» EXERCISE BRIEF: Provide an exact copy of the data, excluding the images.

» DATA FOR ANALYSIS:
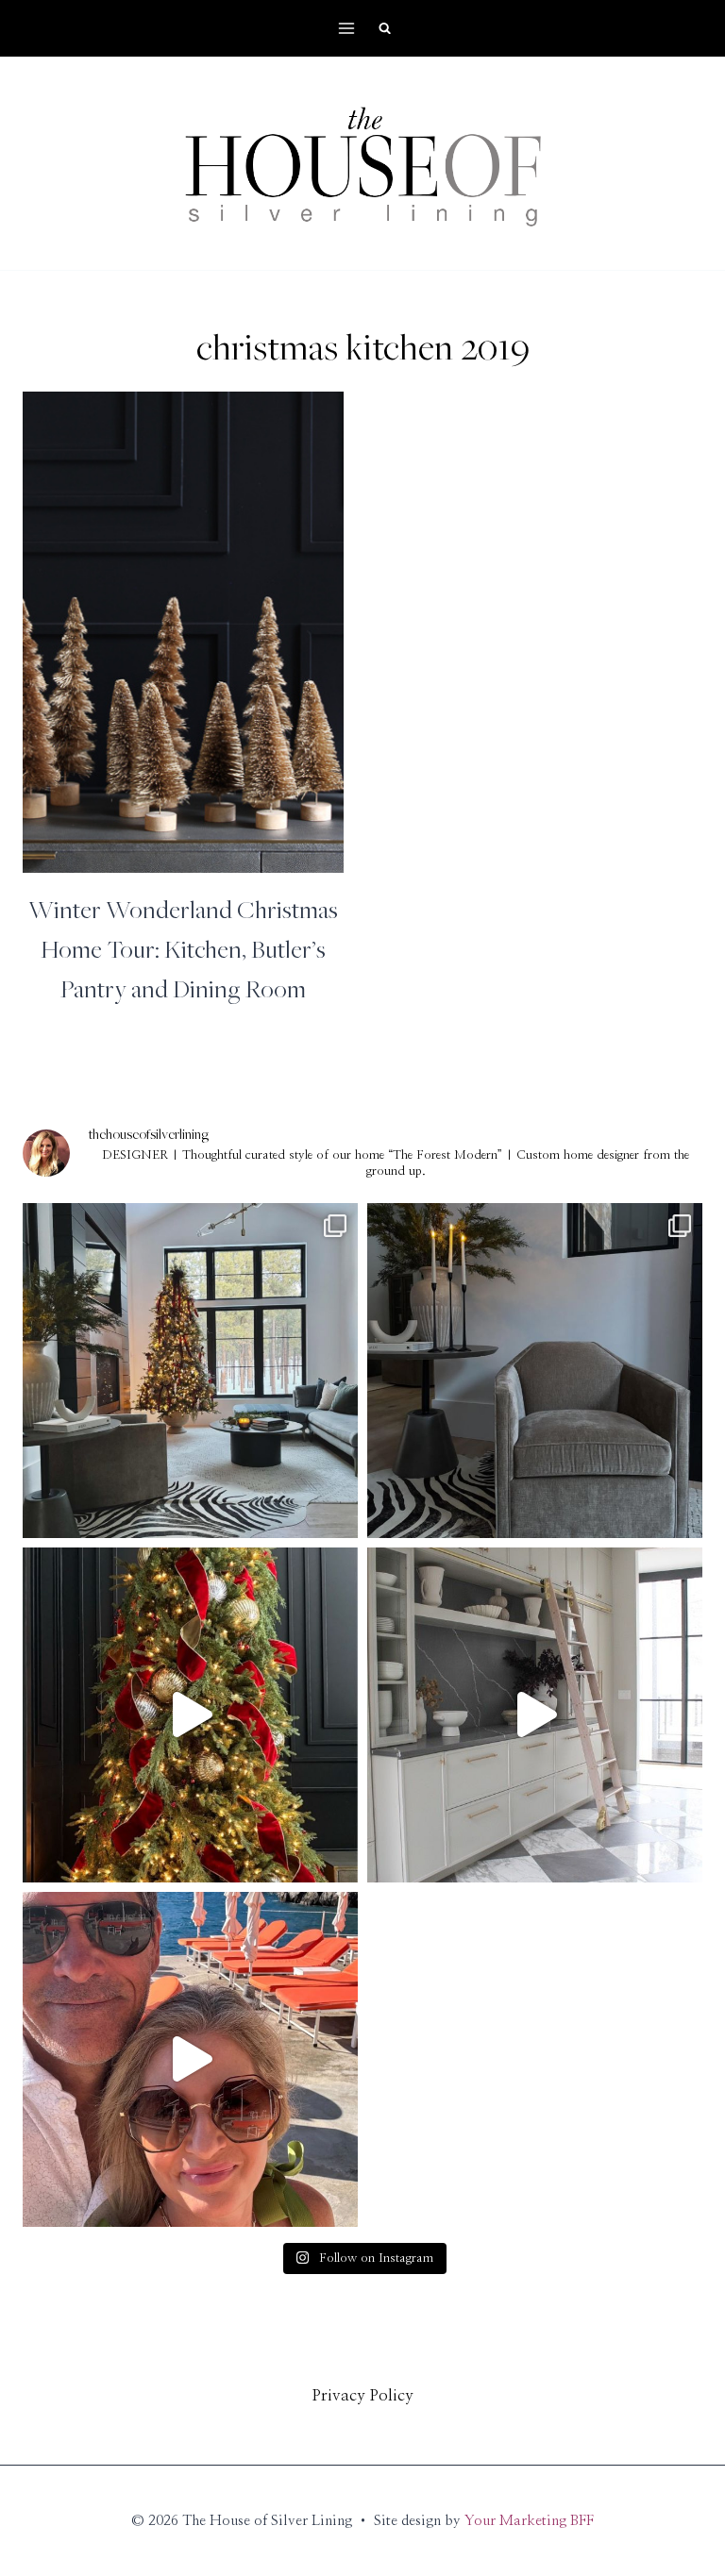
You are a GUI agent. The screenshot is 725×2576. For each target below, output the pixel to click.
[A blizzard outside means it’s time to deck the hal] (190, 1714)
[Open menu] (346, 27)
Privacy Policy (362, 2395)
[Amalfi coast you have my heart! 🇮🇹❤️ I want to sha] (190, 2059)
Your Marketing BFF (529, 2521)
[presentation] (183, 632)
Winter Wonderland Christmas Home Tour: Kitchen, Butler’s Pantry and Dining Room (183, 948)
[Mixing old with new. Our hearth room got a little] (534, 1370)
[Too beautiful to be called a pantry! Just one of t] (534, 1714)
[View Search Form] (384, 28)
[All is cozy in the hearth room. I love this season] (190, 1370)
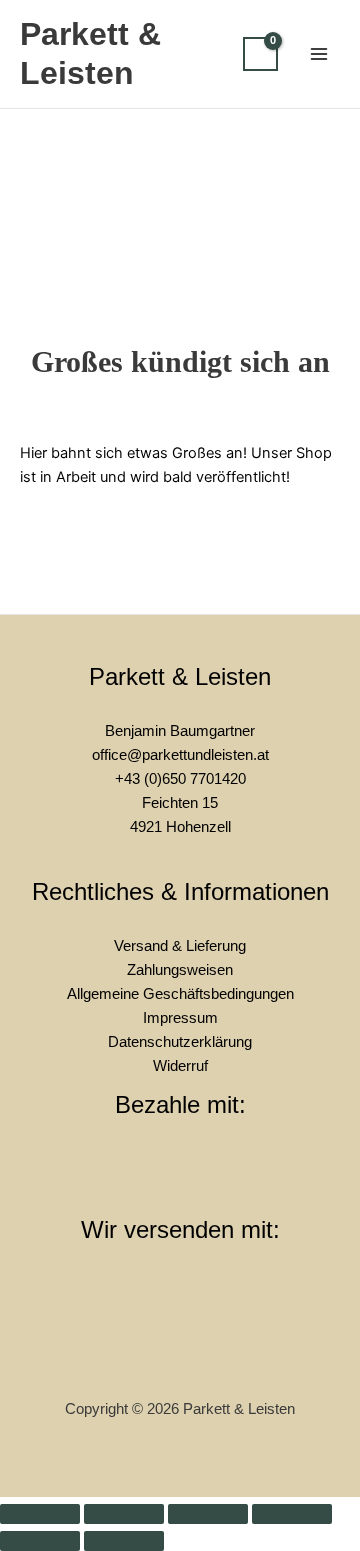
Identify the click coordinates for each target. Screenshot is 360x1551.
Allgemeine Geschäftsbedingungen (180, 994)
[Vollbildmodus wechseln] (124, 1514)
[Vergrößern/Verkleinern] (40, 1514)
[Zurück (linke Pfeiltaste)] (40, 1541)
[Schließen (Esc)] (292, 1514)
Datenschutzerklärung (180, 1042)
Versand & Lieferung (180, 946)
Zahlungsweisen (180, 970)
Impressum (180, 1018)
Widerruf (180, 1066)
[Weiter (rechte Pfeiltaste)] (124, 1541)
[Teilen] (208, 1514)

» SOLUTION TO THE PROBLEM:
You are a GUI agent. The screenshot is 725×2576. For each target below, output the pixel to click.
[A blizzard outside means it’s time to deck the hal] (190, 1714)
[Open menu] (346, 27)
Privacy Policy (362, 2395)
[Amalfi coast you have my heart! 🇮🇹❤️ I want to sha] (190, 2059)
Your Marketing BFF (529, 2521)
[presentation] (183, 632)
Winter Wonderland Christmas Home Tour: Kitchen, Butler’s Pantry and Dining Room (183, 948)
[Mixing old with new. Our hearth room got a little] (534, 1370)
[Too beautiful to be called a pantry! Just one of t] (534, 1714)
[View Search Form] (384, 28)
[All is cozy in the hearth room. I love this season] (190, 1370)
Identify the click coordinates for each target. Screenshot is 360x1551.
Allgemeine Geschäftsbedingungen (180, 994)
[Vollbildmodus wechseln] (124, 1514)
[Vergrößern/Verkleinern] (40, 1514)
[Zurück (linke Pfeiltaste)] (40, 1541)
[Schließen (Esc)] (292, 1514)
Datenschutzerklärung (180, 1042)
Versand & Lieferung (180, 946)
Zahlungsweisen (180, 970)
Impressum (180, 1018)
Widerruf (180, 1066)
[Weiter (rechte Pfeiltaste)] (124, 1541)
[Teilen] (208, 1514)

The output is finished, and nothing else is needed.